The more complicated a strategy or tactic, the harder it is to carry out, and the less likely it'll be successful. You can ask a few people to do a lot of things, particularly if they’re committed activists. If you want hundreds or thousands to participate in a campaign, you need to ask the majority of them to do just one thing @ a time, together.

●Common interest
Most people are motivated primarily by self-interest. As a creative community organizer, you must try to figure out people’s common self-interest, the glue that binds political organizations & movements. (Eg. Huge wave of support against our City Council's plan to shut down Insite is what kept Insite open in the end.)

●Create a clear goal
One of the greatest reasons for the DAP protesters’ success was the adherence to a clearly outlined goal & reasons for it:  ie. do not construct this pipeline, as it will infringe upon sacred sites & jeopardize Native Americans’ necessary water supplies

●Social media
Social media has expanded membership bases & enlarged participant pools by proving itself to be a constant means of spreading news & gaining supporters.

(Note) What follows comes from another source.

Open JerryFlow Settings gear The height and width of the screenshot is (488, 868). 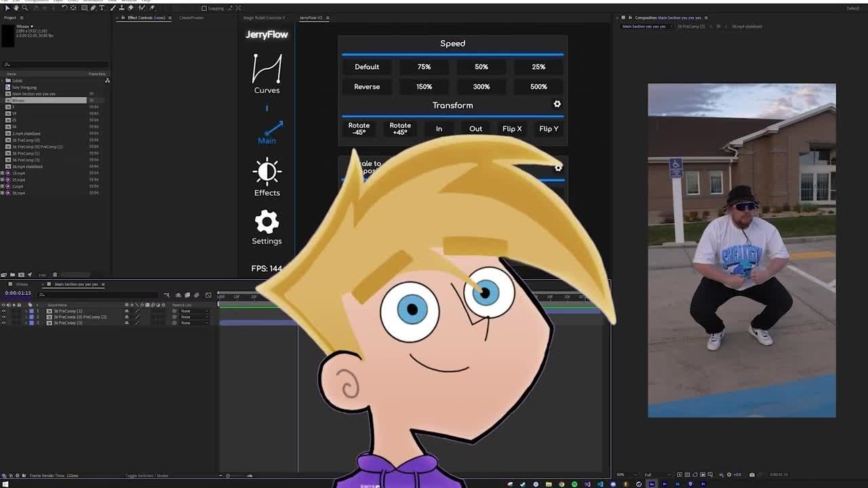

The key to any movement’s success is variety in its participants. Because DAP hosted everyone from Vietnam vets to Lissa Yellowbird-Chase (Murdoch-Crane’s guide through the encampment) to multiple sectors, it boasted the multiplicity in its membership that ensured success.

●Connect with other groups
While we usually notice successful movements after they have begun to attract large crowds & hold massive demonstrations, those are effects, not causes, of successful mobilization. It is when small groups connect --which has become exponentially easier in the digital age-- that they gain their power.